Green The Church: One Pastor’s Mission to Bring Environmentalism to the Black Community

On Sunday morning of Martin Luther King Jr. Day weekend, Reverend Dr. Ambrose Carroll Sr. steps into the pulpit as a guest preacher at Allen Temple Baptist Church in East Oakland, a largely Black and Latino working-class community. Outside, the Oakland streets are damp from three continuous weeks of rare, record-breaking rainstorms that pummeled Northern California, causing floods, landslides, and deaths.

Although the deep gray skies on this Sunday morning are filled with thick clouds pregnant with heavy raindrops, good news brightens the congregation’s day: Car manufacturer Tesla has provided a new roof and solar panels on the church’s Family Life Center, which serves as a community meeting space and gymnasium. Tesla's investment will help the church save more than $285,000 on their electric bills over the next 10 years.

“The African American church will always be a place of power,” says Rev. Carroll during his sermon. His organization, Green The Church, played a pivotal role in connecting Tesla and Allen Temple, the first church in Northern California to work with the company on a sustainability project. When Rev. Carroll says “power” he’s not only referring to the Black church’s legacy of having a prominent role in the movement for racial justice, but also to becoming a source of clean energy and solar power for the Black community in a fight for environmental justice.

Waking Up the Black Church

Green The Church, which Rev. Carroll founded in 2010 while living in Denver, is a nonprofit organization dedicated to helping its more than 1,000 member Black churches address environmental justice issues in their local communities. Rev. Carroll says it’s critical that more people in the Black church wake up to what’s happening to the environment, as Black Americans disproportionately suffer from health problems related to environmental issues.

The organization educates congregations and faith leaders on matters like climate change, pollution, and sustainability and energy efficiency that can directly impact communities’ health, in part by hosting three-day summits at churches to discuss these issues. In addition to addressing large-scale topics, Rev. Carroll says churches and their members are also encouraged to make small changes that will have a big difference, such as recycling, repurposing old food instead of throwing it in the trash, and installing energy-conserving lights and sensors.

Originally from Oakland, Rev. Carroll, who is the senior pastor of Carroll Ministries International, is now based in Berkeley and is also CEO of Green The Church. His siblings and family members are part of it, too.

Rev. Carroll says he became passionate about the environment after reading The Green Collar Economy by environmentalist and New York Times bestselling author Van Jones. "When I read his book, I felt like someone had articulated for our generation what would be our big tent issue, the way our foreparents had the Civil Rights Movement.”

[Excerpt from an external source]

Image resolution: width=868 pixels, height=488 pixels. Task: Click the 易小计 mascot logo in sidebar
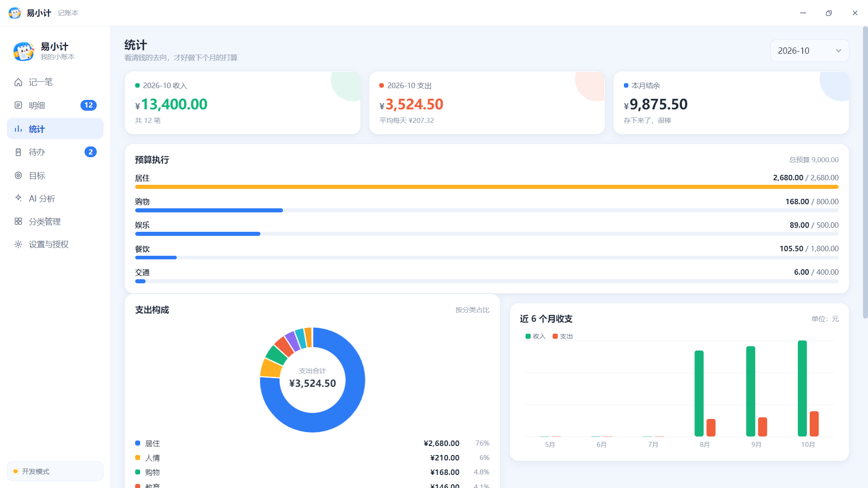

He says that Jones's look at the environment appealed to him because it came from a "holistic standpoint" that was racially diverse and included serving the needs of those who are poor — such as feeding and clothing people.

"[The way] Van Jones talked about the environmental movement and climate change, it was not simply limited to science of the climate, but opened it up [to] what people of color were doing," he says.

Around 2008, Rev. Carroll became a fellow in Jones's Green for All program. Fellows learn about bringing environmental sustainability and green jobs to diverse and low-income communities.

This all inspired him to join environmental organizations, but he noticed people like him were missing.

“I was with Green for All and there were a lot of people of color, but not a lot of people of faith. Then I discovered Interfaith Power and Light, which is a national organization [with] a lot of people of faith, but not a lot of people of color,” he says. “I figured that if the environmental sustainability movement was going to be successful, it needed the tone and tenor of the Black church. So we set out to wake up the sleeping giant that is the Black church.”

Waking Up to Environmental Injustices

Although BIPOC and working-class communities are disproportionately impacted by pollution and climate change, the environmental movement has largely been white. Activists have criticized the movement for not being inclusive of marginalized communities.

Many Black communities are located in or near sources of serious pollutants. A 2017 report from the NAACP’s Clean Air Task Force found that “more than one million African Americans live within a half mile of existing natural gas facilities, and the number is growing every year.” Toxic air emissions from these natural gas facilities increase Black residents’ risk of cancer, the report further states.

RELATED: Black Communities Fight for Cleaner Air in 'Cancer Alley'

The pollutants are harming Black children, too. According to the Centers for Disease Control and Prevention (CDC), 14.3 percent of non-Hispanic Black children have asthma, compared with 5.3 percent of white children.

The health disparities hit home for Rev. Carroll. “My son suffers with asthma. My mother-in-law, who lived in [San Francisco’s] Bayview-Hunters Point her whole life, died [around] the age of 54 of brain cancer. My mother, who lived in East Oakland and then retired to Louisiana where they're doing a lot of fracking, had a bout with breast cancer,” he says. Research shows that fracking exposes people to known or suspected carcinogens.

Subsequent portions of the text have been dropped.